Interestingly, we fount a U-shape relationship between students’ preferences and the attendance demanded by the elective, meaning that the higher or the lower the classes attendance was, the higher was the number of students that wanted to enrol in that elective (p < 0.001) (Fig. 1).
Qualitative analysis of the questionnaires
Regarding the content of the open-ended answers, the free text was typically short, ranging from single words to shortlists or simple sentences. Table 6 presents representative sentences of each category, as well as the proportion of open-ended answers in which the topic occurred.
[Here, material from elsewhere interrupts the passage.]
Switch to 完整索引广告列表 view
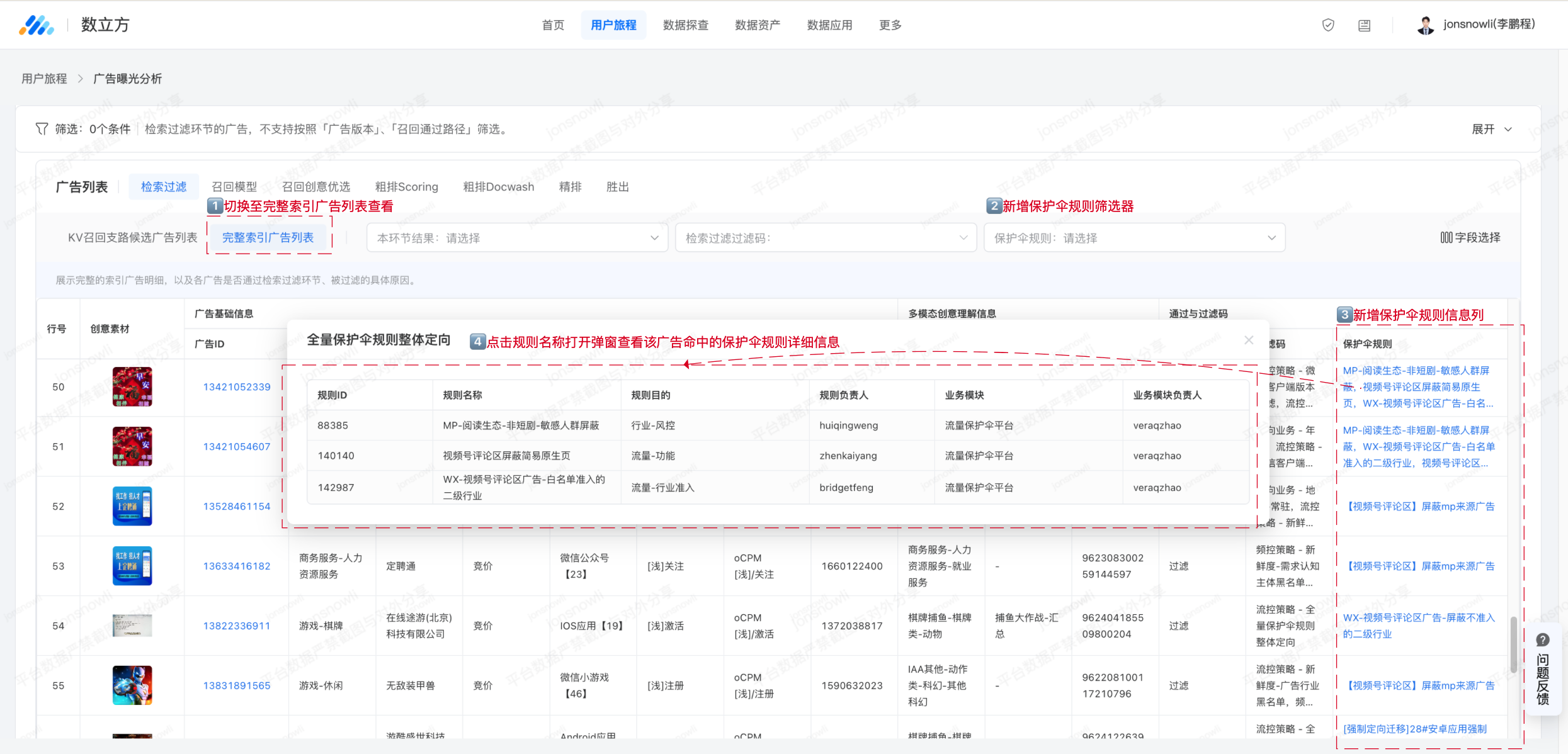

Open-ended answers provided the opportunity to enlighten about additional features not mentioned in close-ended questions, such as the innovative (24.2%) and interesting (27.5%) character of the electives, and their relevant content (8.8%), perceived by students. Determinants such as the adequacy of the previous acquaintances (5.5%), the involvement of both teachers (4.4%) and students (9.9%), as well as the acquisition of transversal competences (12.1%) were also acknowledged by students. The statement “Allows for unique experiences and competencies that would not have been otherwise acquired during the course” (id 181) was one of the statements that supported the innovative character of the electives offered while “With crucial components, this is an elective that should be part of the medical curriculum as core curricular unit.” (id 194) and “I loved this elective. It made me learn much more in practical terms than any other core curricular unit, besides making me feel realized.” (id 227) reinforced their relevance for the medical curriculum.
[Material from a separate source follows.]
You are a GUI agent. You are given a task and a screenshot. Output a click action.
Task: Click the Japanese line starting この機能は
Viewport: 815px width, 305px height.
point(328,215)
However, some answers mentioned in open-ended questions had already been evidenced by the close-ended topics. For instance, topic 11 (Excess of contents/Workload inadequate) overlapped simultaneously with the Perception of the workload demanded and the estimated workload, both already included in the close-ended questions of the survey. Another example of overlapped content was topic 2 (Inadequate Assessment), which was the one which registered the highest occurrence (27.5%) and, even though it was already assessed in the survey through questioning about the Agreement with assessment methodologies employed, the open-ended answer provided students the opportunity to further enlighten on the reason for their disagreement. In this case, the subjective assessment and the absence of full insight into the assessment criteria were some of the mentioned reasons that made 27.5% of students declare that the elective assessment was inadequate. The same occurred with topic 4 (Typology of classes inadequate), which overlapped the disagreement with teaching methodology, having 12.1% of the students identifying their reasons for disagreeing and mentioning opportunities for improvement.
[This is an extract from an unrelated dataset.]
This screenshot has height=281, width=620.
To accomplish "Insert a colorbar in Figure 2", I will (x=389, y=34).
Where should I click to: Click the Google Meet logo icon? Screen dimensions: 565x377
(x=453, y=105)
Determinants (predictors) of the future order of preference
We elucidated the variables that were able to predict the order of preferences defined by students for the following year, namely: 1) the agreement with assessment methodologies employed, 2) classes attendance and 3) the ranking of the allocated elective established in the previous year. This means that students prefer electives with which assessment methodology they agree, followed by the electives in which students have to attend classes and which students have already identified as being the most requested in previous years (Table 5). These topics explain 78.2% (R-square) of the total variance in the ranking established by students when choosing their preferred electives [25]. Expectedly, there is a significant correlation between the order of preferences established by students in a year and in the following year (r = 0.836 (95% C.I.: 0.707–0.911)) (Fig. 2).
Discussion
When it comes to teaching-learning effectiveness, there is no single approach that best fits all students. Thus, there is a pressing need to adjust teaching/learning experience to each student [26], which justifies the existence of electives in pre-graduated curricula. Hence, we felt the need to evaluate whether students were satisfied with the variety and the quality of the electives offered by FMUP.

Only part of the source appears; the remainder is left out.